If $$[x]$$ be the greatest integer less than or equal to $$x$$, then $$\sum_{n=8}^{100} \left[\frac{(-1)^n n}{2}\right]$$ is equal to:

We have to evaluate the finite sum

$$\sum_{n=8}^{100}\left[\frac{(-1)^n\,n}{2}\right]$$

where $$[x]$$ denotes the greatest integer less than or equal to $$x$$ (the “floor” of $$x$$).

First we separate the index $$n$$ into the two possible parities because the factor $$(-1)^n$$ behaves differently for even and odd indices.
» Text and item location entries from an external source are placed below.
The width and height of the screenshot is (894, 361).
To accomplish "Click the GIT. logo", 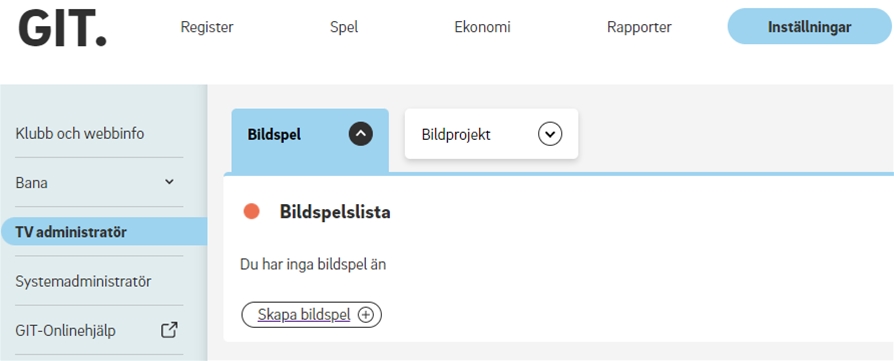I will point(62,29).
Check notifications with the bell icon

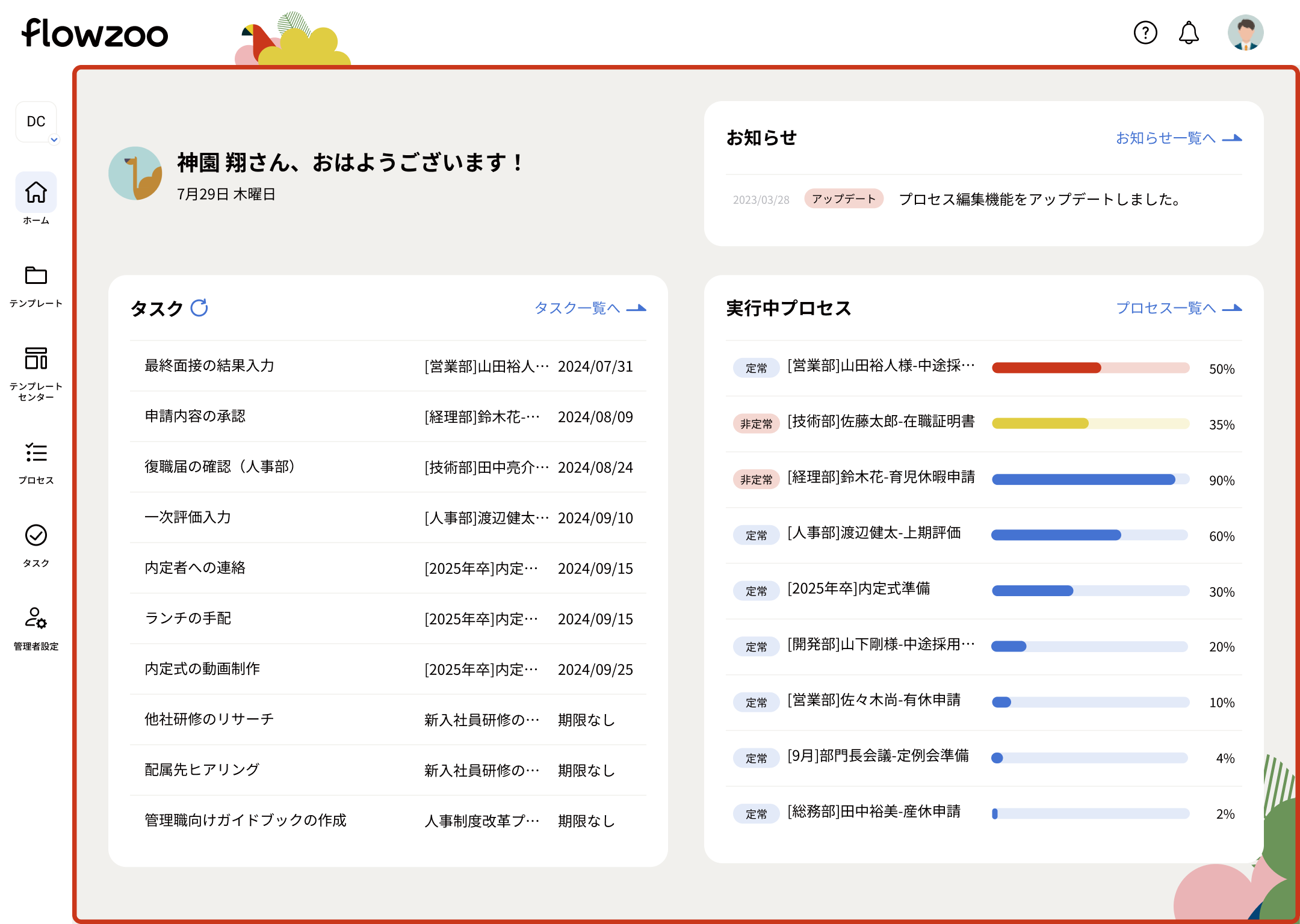1188,33
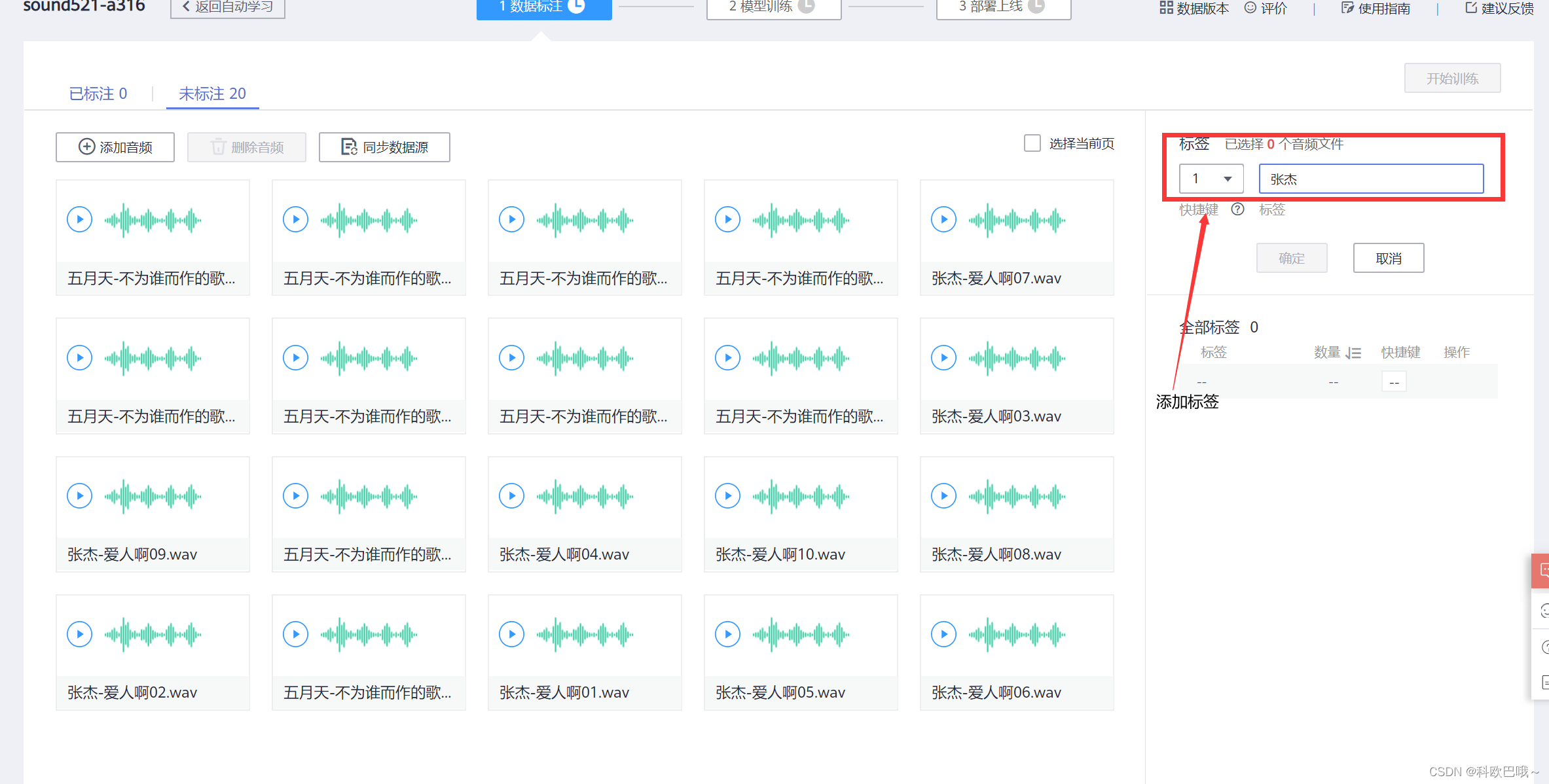Image resolution: width=1549 pixels, height=784 pixels.
Task: Open the 建议反馈 feedback link
Action: pos(1499,8)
For an even integer $$n$$ we can write $$n=2k$$. Then $$(-1)^n = 1$$, so

$$\frac{(-1)^n\,n}{2}= \frac{1\cdot 2k}{2}=k,$$ and since $$k$$ is already an integer, its greatest-integer value is

$$\left[\frac{(-1)^n\,n}{2}\right]=k=\frac{n}{2}.$$

For an odd integer $$n$$ we can write $$n=2k+1$$. Then $$(-1)^n = -1$$, so

$$\frac{(-1)^n\,n}{2}= \frac{-1\cdot(2k+1)}{2}= -\left(k+\tfrac12\right).$$

The number $$-\!\left(k+\tfrac12\right)$$ lies strictly between the two consecutive integers $$-(k+1)$$ and $$-k$$ and is less than both of them, hence its greatest-integer value is

$$\left[\frac{(-1)^n\,n}{2}\right]=-(k+1)= -\frac{n+1}{2}.$$

So, term by term,

$$ \left[\frac{(-1)^n\,n}{2}\right]= \begin{cases} \dfrac{n}{2}, & n \text{ even},\\[6pt] -\dfrac{n+1}{2}, & n \text{ odd}. \end{cases} $$

Now we split the required sum into its even and odd parts:

$$ \sum_{n=8}^{100}\Bigl[\tfrac{(-1)^n n}{2}\Bigr] =\sum_{\substack{n=8\\ n\text{ even}}}^{100}\frac{n}{2} +\sum_{\substack{n=8\\ n\text{ odd}}}^{100}\!\!\!\!\left(-\frac{n+1}{2}\right). $$

The even values of $$n$$ run from 8 to 100: 8, 10, 12, …, 100.

There are

$$\frac{100-8}{2}+1=\frac{92}{2}+1=46+1=47$$

such even integers. For each of them we take half, giving the consecutive integers

$$4,\,5,\,6,\ldots,\,50$$

(because $$8/2=4$$ and $$100/2=50$$). Their sum is obtained by the formula for an arithmetic progression:

$$ \sum_{\text{even }n}\frac{n}{2} =\frac{\text{number of terms}}{2}\,( \text{first term}+\text{last term}) =\frac{47}{2}\,(4+50) =\frac{47}{2}\times54 =47\times27 =1269. $$

The odd values of $$n$$ run from 9 to 99:

9, 11, 13, …, 99.

There are 46 of them, because the total count 93 minus the 47 evens gives 46 odds. For each odd $$n$$ we substitute $$-\dfrac{n+1}{2}$$. Now $$(n+1)/2$$ for these odds is the consecutive list

$$5,\,6,\,7,\ldots,\,50,$$

and taking the negative gives

$$-5,\,-6,\,-7,\ldots,\,-50.$$

Again using the arithmetic-progression formula, the sum of these 46 integers is

$$ \sum_{\text{odd }n}\left(-\frac{n+1}{2}\right) =-\,\frac{46}{2}\,(5+50) =-\,23\times55 =-1265. $$

Combining the even and odd contributions:

$$ \sum_{n=8}^{100}\Bigl[\tfrac{(-1)^n n}{2}\Bigr] =1269 + (-1265)=4. $$

Hence, the correct answer is Option B.